The Manassas City School Board has several million dollars saved in an account for building improvements and unexpected revenue shortages. That “rainy day” fund is too high, especially when building improvements are lacking, according to some City Council members.

Receiving $43.7 million from the city in the 2005-2006 school year, the school division is the city’s biggest expenditure.

The City Council held a work session Monday night to discuss its revenue sharing agreement with the School Board. That agreement, established in 2001, automatically gives 56.2 percent of the city’s uncommitted revenue to the schools. That agreement also stipulates that the school division annually prepare a five-year budget plan, as well as a building maintenance plan, to the City Council.

Prince William County, Manassas Park and Arlington County have established such agreements, which place most of the financial accountability and responsibility for school operations with the school divisions.

Prior to 2001, Manassas schools requested money annually based on their needs after state and federal funding.

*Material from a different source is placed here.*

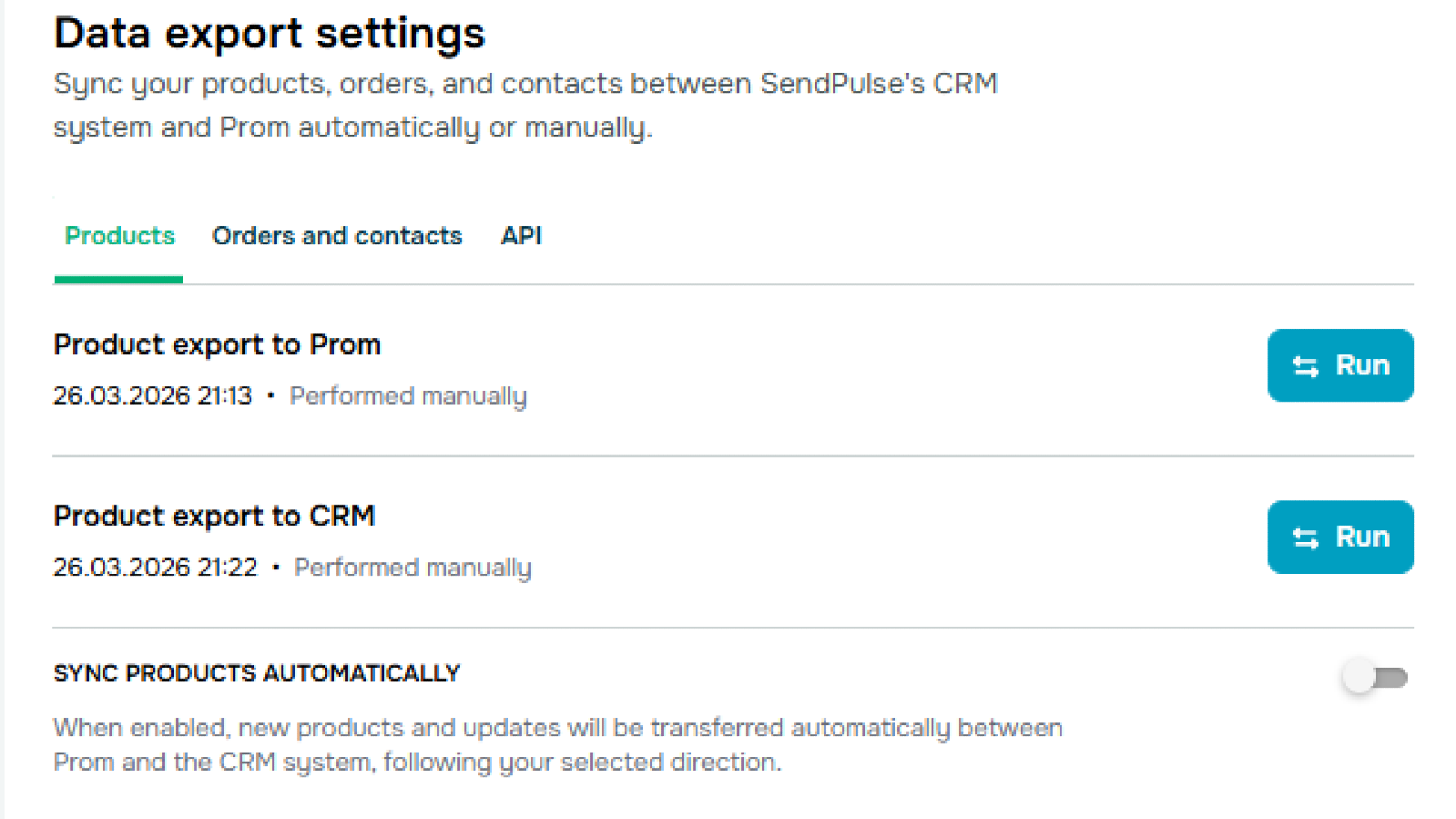The image size is (1456, 819).
Task: Click the Product export to CRM title
Action: click(x=214, y=516)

City Council members have the option of maintaining the current agreement, modifying it or dissolving it completely, according to City Manager Lawrence Hughes. Though no City Council members said they wanted to do away with it completely, most, including council members Robert Oliver and Judith Hays, do want to modify it.

“The fact that they’ve been able to build up such a huge reserve … that we just never thought they could build up because they would be spending it … on capital improvements,” Hays said.

While several City Council members said the revenue sharing agreement has been advantageous to both bodies over the past few years, large school division fund balances, such as $9.3 million in 2004, are unacceptable. Rapidly rising real estate tax assessments during the past several years — 26 percent in 2004 — have prompted the City Council to continue to lower the real estate tax rates, most recently by 15 cents to $1 for fiscal year 2006. Still, taxpayers are scrutinizing how their money is being spent, or not spent, said Mayor Douglas Waldron.

“They want to see that our schools are maintained and that’s our responsibility, too,” said Waldron, who said that the possible modifications to the revenue sharing agreement could be the inclusion of tax triggers, which are tax relief based on excess revenue, specifying categories where money should be directed or placing a cap on the school division’s fund balance.

School Board member Scott Albrecht, who is also a member of the schools’ finance committee, said that the schools are open to working with the city but the school division is striving to be conservative with taxpayers’ money. More education mandates and changing student demographics increase costs, Albrecht said.

“We make do with what we have,” said Albrecht, who said the school division’s fund balance will be nearly exhausted by 2008 because of the cost of a new fifth- and sixth-grade intermediate school and other school improvements.

Waldron suggested that both bodies’ finance committees work together to suggest possible modifications to the existing agreement.